Muhammed Ali is one of the most iconic figures of the last 100 years –if not of all time. He was a bundle of contradictions and political controversy, personal weakness and staunch principles, a man of peace and a warrior of Black consciousness. His passing forces me to consider and reconsider the many reasons that I admire him and the many instances that he confused me. So many myths and motifs of greatness seem contestable upon closer scrutiny.

I met Ali many years ago as a I rolled off my father’s lap after Ali had knocked George Foreman out during the  ‘Rumble in the Jungle‘. Jubilant, my father leapt and declared ‘He’s done it again. The man is GREAT!’ And indeed he was. He had regained his title after the lost years had robbed him and the rest of humanity of a daunting sportsman at the height of his powers.
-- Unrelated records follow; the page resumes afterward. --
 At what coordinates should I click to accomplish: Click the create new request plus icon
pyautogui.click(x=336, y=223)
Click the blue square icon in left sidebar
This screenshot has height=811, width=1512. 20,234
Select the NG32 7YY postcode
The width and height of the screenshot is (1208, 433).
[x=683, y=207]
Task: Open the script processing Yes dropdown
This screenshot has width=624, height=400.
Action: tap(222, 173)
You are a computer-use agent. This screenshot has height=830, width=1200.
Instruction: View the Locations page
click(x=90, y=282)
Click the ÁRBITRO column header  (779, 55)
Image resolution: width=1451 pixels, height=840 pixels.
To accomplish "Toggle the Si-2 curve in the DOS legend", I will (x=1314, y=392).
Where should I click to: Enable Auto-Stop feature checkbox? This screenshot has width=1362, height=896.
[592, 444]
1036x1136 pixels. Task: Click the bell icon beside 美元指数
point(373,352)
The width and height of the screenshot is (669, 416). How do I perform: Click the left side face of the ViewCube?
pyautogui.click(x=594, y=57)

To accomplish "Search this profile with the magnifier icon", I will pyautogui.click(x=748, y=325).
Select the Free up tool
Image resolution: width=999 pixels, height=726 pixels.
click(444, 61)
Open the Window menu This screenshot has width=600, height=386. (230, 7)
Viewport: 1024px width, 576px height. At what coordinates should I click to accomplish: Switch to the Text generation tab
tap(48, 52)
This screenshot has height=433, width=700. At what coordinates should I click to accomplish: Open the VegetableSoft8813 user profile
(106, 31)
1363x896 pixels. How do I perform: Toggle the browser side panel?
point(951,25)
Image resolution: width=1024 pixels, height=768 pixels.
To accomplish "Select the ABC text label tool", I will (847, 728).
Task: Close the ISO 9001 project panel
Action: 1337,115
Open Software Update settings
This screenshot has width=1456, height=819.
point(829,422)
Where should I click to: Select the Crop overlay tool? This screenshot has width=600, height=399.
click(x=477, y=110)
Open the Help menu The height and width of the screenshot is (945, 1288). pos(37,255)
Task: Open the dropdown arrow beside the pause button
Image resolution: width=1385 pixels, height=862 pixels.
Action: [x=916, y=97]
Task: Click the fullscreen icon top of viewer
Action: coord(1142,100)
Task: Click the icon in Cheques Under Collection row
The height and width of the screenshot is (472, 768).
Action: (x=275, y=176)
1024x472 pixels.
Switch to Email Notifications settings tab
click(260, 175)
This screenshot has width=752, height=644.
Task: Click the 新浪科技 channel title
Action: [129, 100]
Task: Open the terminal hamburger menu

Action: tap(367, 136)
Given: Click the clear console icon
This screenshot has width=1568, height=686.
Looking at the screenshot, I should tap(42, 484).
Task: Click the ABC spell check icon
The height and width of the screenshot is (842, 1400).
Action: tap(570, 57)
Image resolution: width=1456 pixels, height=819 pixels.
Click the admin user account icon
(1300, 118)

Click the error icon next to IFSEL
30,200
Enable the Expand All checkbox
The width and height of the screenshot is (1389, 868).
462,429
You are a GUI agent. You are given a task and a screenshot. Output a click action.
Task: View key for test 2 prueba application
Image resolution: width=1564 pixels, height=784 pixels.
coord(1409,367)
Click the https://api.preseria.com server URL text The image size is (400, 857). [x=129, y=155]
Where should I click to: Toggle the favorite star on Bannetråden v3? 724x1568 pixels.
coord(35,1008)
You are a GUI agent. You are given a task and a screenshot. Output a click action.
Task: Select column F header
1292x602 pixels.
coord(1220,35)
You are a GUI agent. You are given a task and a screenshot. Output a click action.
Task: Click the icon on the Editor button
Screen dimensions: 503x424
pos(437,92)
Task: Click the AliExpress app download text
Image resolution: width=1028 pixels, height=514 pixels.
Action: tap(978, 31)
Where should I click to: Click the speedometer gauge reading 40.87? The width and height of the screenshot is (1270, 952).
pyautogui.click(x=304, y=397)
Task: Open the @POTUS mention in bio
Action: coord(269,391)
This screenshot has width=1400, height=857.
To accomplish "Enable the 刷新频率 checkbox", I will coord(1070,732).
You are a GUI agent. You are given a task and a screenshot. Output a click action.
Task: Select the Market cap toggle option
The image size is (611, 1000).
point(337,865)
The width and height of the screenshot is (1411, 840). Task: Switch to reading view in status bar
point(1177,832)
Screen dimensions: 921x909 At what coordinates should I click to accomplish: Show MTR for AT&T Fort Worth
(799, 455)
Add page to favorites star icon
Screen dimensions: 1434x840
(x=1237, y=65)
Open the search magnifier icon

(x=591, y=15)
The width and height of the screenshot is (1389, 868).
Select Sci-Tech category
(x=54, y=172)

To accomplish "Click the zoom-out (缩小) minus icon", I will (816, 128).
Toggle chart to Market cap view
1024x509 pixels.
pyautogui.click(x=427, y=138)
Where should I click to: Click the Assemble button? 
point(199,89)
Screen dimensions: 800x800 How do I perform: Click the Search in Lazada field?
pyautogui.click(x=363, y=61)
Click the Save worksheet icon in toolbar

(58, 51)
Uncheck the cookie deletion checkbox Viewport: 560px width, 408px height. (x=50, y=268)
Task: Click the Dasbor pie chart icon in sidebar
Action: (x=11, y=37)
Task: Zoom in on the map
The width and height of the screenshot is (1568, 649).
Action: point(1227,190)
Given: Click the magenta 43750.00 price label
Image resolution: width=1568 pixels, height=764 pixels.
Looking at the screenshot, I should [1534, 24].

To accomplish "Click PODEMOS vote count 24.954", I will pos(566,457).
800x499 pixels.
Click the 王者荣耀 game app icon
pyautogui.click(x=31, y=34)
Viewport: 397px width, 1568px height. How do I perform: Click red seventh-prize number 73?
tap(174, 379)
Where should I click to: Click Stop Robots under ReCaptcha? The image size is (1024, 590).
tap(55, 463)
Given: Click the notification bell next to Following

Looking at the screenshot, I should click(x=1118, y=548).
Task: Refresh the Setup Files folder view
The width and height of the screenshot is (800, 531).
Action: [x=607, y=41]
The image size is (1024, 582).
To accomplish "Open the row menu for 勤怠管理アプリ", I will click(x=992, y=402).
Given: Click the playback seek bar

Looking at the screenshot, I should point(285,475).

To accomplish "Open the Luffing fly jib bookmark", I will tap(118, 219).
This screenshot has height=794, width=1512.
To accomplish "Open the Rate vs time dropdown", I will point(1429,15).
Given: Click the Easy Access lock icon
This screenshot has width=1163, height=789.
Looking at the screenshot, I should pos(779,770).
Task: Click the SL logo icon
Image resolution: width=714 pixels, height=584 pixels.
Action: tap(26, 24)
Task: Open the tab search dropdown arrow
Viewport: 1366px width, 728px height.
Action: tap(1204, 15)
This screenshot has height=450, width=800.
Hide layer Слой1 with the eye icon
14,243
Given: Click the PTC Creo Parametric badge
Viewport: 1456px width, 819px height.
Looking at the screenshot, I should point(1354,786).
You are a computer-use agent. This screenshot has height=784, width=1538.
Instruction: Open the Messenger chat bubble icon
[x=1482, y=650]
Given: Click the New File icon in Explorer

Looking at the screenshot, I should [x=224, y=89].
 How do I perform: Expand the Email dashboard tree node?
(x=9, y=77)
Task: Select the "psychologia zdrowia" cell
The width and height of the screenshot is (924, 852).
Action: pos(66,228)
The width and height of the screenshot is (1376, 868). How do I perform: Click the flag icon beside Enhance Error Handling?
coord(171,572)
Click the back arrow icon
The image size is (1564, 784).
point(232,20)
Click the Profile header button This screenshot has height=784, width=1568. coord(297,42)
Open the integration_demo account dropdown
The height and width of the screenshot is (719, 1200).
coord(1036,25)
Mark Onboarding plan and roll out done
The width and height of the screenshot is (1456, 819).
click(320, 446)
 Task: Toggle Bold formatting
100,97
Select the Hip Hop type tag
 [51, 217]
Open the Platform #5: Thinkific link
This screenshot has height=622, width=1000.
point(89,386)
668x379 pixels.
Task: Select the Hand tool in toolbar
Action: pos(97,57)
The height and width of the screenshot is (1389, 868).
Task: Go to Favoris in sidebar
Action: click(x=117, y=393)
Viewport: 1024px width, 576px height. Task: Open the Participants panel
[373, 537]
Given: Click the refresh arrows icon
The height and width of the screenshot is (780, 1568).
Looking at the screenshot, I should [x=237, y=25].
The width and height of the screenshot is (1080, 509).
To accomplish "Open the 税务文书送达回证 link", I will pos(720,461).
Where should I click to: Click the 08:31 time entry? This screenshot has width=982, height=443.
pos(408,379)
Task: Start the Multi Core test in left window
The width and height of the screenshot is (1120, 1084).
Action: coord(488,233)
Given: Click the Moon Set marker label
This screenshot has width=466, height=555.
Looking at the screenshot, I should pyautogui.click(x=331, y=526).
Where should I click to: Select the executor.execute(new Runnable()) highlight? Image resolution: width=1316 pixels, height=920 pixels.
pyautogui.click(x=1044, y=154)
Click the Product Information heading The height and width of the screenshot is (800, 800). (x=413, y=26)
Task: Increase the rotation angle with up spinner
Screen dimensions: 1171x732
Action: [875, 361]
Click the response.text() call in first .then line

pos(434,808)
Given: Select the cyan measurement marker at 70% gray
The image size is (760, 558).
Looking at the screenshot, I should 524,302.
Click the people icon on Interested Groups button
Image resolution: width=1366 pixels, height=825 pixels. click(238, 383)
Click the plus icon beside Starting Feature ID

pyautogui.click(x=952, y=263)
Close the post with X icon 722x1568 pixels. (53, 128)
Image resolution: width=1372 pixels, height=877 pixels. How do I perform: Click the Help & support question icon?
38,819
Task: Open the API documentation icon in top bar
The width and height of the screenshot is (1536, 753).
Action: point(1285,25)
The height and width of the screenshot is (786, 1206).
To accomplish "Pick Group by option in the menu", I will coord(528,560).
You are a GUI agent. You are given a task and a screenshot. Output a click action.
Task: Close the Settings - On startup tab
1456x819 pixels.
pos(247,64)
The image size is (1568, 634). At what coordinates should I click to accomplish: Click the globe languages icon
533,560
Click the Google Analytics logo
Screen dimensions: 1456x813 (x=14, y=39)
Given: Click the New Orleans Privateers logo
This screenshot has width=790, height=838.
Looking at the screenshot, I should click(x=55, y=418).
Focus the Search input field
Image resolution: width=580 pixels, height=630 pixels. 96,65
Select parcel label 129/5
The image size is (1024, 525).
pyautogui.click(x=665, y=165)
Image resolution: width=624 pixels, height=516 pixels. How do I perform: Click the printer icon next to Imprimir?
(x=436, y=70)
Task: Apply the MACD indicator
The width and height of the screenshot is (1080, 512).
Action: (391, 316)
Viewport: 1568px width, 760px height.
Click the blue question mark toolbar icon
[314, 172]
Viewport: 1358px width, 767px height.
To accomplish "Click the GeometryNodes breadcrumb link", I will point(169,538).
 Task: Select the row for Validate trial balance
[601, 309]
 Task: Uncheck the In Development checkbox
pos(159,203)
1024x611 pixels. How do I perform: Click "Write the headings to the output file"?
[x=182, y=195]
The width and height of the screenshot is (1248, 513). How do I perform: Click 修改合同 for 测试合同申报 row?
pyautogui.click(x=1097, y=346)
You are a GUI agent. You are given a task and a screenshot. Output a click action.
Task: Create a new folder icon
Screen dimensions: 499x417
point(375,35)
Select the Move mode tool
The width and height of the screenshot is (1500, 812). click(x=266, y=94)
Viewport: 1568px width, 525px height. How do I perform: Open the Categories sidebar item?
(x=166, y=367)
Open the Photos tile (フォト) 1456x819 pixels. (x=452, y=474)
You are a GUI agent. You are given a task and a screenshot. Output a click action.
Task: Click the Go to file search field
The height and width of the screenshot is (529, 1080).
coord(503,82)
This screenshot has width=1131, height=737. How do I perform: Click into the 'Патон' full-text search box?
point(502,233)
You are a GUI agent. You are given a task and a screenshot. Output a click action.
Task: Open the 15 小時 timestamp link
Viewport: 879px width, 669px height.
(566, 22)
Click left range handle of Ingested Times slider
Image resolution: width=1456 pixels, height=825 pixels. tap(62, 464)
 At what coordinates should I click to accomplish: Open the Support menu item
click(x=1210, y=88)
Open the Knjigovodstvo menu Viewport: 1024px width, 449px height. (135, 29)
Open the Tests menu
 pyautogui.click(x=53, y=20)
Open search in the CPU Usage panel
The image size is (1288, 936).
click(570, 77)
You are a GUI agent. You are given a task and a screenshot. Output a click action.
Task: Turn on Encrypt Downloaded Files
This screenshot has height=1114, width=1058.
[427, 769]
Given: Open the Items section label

And it is probably this Zairian odyssey that partly sealed Ali’s status of a true son of the Afrikan soil, an Afrikanist spirit. And yet here lay a contradiction that I had not considered for 40 years that have since passed. The match was organised by Don King –a reptilian fight promoter – persuaded by one of Africa’s most ignominious and despicable sons -Mabuto Sesesseko –to put up the $5 million purse. Mabuto [along with the Belgians] remains hugely complicit in the death of one of Africa’s most glorious sons - Patrice Lumumba – a friend of Ali.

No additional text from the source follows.